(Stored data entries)
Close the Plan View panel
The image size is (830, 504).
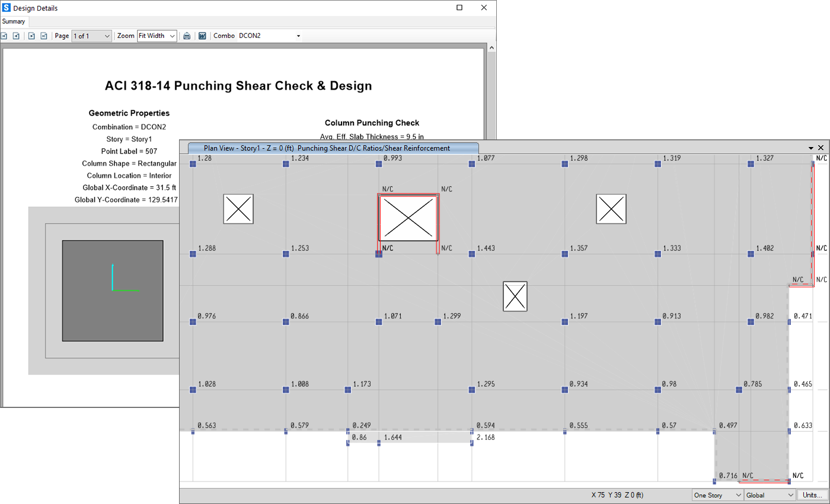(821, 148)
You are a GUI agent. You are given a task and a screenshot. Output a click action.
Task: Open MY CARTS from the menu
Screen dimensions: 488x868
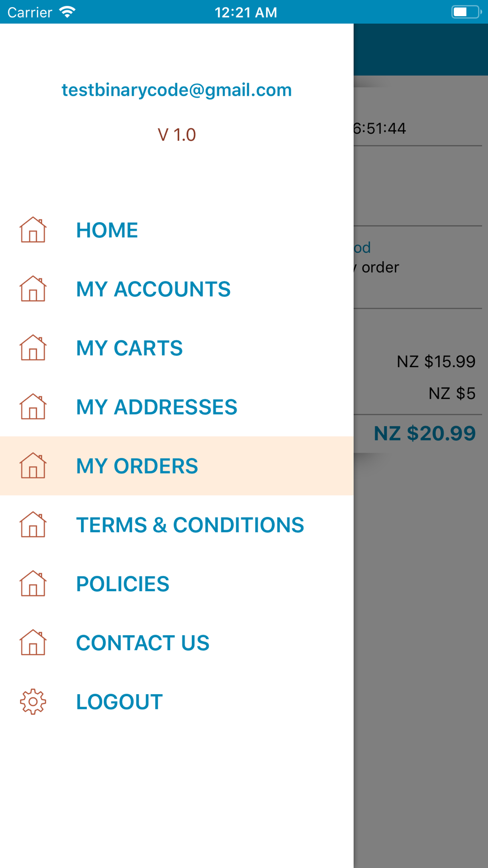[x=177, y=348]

[EXERCISE INSTRUCTIONS]: All entries are to be retyped exactly. Omit any embedded images.

[WRITTEN SOLUTION]:
Close the Plan View panel
The image size is (830, 504).
(821, 148)
You are a GUI agent. You are given a task and a screenshot. Output a click action.
Task: Open MY CARTS from the menu
Screen dimensions: 488x868
[x=177, y=348]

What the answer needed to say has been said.